この公知発明は、標識柱のフレキシブルなポールの外周面に配置されている反射標識体(例えば再帰反射テープ)が、洗浄や気候によって損傷,劣化することを防止するために為されたものであって、次に述べるような構成である。
図6は、前記公知発明の構成を説明するために示したものであって、(A)図に示されているように、フレキシブルな中空のポール1に台座2が取り付けられている。上記ポール1の外周に、例えば再帰反射式の反射テープから成る反射体3が、円周方向に、所定の間隔で、巻きつけ貼付される。(B)図は巻付け貼付された状態の外観図であって、巻き付けられた反射体3には合せ目4が形成されている。
【0003】
前記の公知発明は、「反射体3を巻付け貼付されたポール1」から成る構造体の外周を、透明なカバーフィルム7で覆って外層を形成している。これによって洗浄による損傷が防止され、かつ耐候性が向上し、特に、寒冷時にも反射体3に亀裂や剥離を生じる虞れが無くなるという優れた実用的効果が達成された。
本図6(C)は、前記反射体3の合わせ目4についての詳細を説明するための拡大詳細図である。反射体3の反対側の面(図において外周側の面)は、反射性能を良くするため種々の加工が施されている。このため、合わせ目4付近に形成される重なり部において、該反射体3の表面と裏面とを接着することが難しく、剥離し易い。しかし、前記の公知発明によってカバーフィルム7で覆うと、この部分の剥離が防止される。
【0004】
【発明が解決しようとする課題】
図6を参照して以上に説明したように、「カバーフィルム7で覆って外層を形成する」ということは、前記公知発明が目的を達成するための主要な構成であるが、工業生産的に前記カバーフィルム7を形成することに伴って、以下に説明するような困難が有る。また、可倒式視線誘導標識が本来的に有している課題として、視認性をいっそう向上させたいという要望が有る。本発明は、これらを一挙に解決しようとするものである。
図7は、前記カバーフィルム7に関する問題を説明するために示したもので、(A)はカバーフィルム成形機6の構造機能を模式的に描いた斜視図である。上記カバーフィルム成形機6は、溶融した熱可塑性エラストマーを、成形ノズル6aから矢印a方向に、薄肉円筒状に押出成形する機能を有していて、
反射体3を巻付け貼付されたポール1をコアとして、その周囲をカバーフィルム7で覆って外層を構成するようになっている。
本図7(B)は、前掲の(A)図の右端部付近の拡大詳細図である。ポール1に巻付け貼付されたテープ状の反射体3は、厚さ寸法tを有している。

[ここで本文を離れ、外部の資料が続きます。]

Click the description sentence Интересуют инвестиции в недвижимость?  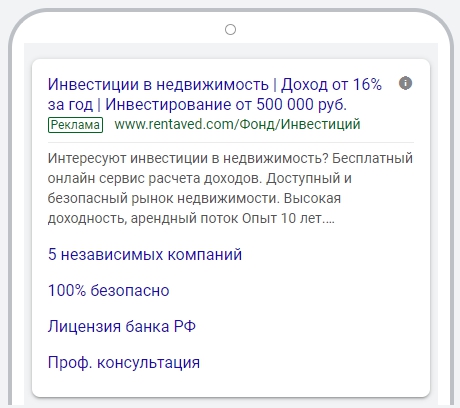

このため、反射体を巻き付けられたポール1から成る構造体は、単純な円柱面ではなく、半径寸法tの段差を有する段付き円柱面をなしている。
【0005】
図7(A)において、カバーフィルム成形機6に対してポール1を矢印g方向に移動させながらカバーフィルム7を押出し成形する際、反射体3によって形成されている段差が、全周同時に成形ノズル6aを通過する。
このため、「反射体3を巻付け貼付したポール1の外周面」と「成形ノズル6aの内周面」との間隔寸法が瞬時に変化し、押出し成形圧力が瞬時的に変動する。その結果(B)図に示したように、カバーフィルム7の外周面に、円周方向の輪状の突条7aが形成される。この突条は、竹の節の輪郭に類似しているので、以下、節状の突起と呼ぶことにする。この節状の突起が形成されると、製品の商品価値が著しく低下する。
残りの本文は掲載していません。